SECURITIES AND EXCHANGE COMMISSION
WASHINGTON, D.C. 20549
FORM 8-K
CURRENT REPORT
Pursuant to Section 13 or 15(d) of the
Securities Exchange Act of 1934
Date of report (Date of earliest event reported): June 3, 2014 (May 29, 2014)
GENSPERA, INC.
(Exact name of registrant as specified in Charter)
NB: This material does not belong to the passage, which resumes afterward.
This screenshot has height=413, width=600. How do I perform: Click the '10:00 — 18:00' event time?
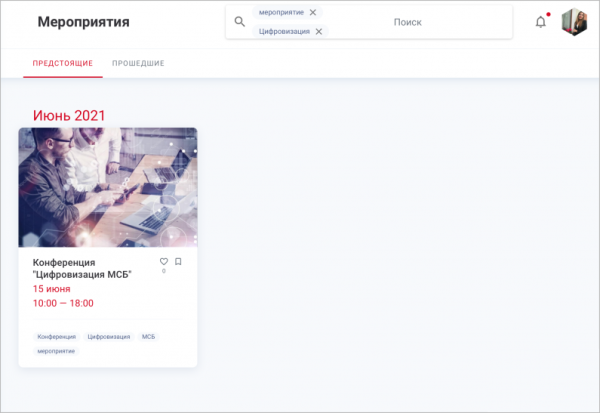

Delaware | 0001421204 | 20-0438951 | ||
(State or other jurisdiction of incorporation or organization) |
(Commission File No.) | (IRS Employee Identification No.) |
2511 N Loop 1604 W, Suite 204
San Antonio, TX 78258
(Address of Principal Executive Offices)
210-479-8112
(Issuer Telephone number)
Check the appropriate box below if the Form 8-K filing is intended to simultaneously satisfy the filing obligation of the registrant under any of the following provisions (see General Instruction A.2. below):
¨ Written communications pursuant to Rule 425 under the Securities Act (17 CFR 230.425)
¨ Soliciting material pursuant to Rule 14a-12 under the Exchange Act (17 CFR 240.14a-12)
¨ Pre-commencement communications pursuant to Rule 14d-2(b) under the Exchange Act (17 CFR 240.14d-2(b))
¨ Pre-commencement communications pursuant to Rule 13e-4(c) under the Exchange Act (17 CFR 240.13e-4(c))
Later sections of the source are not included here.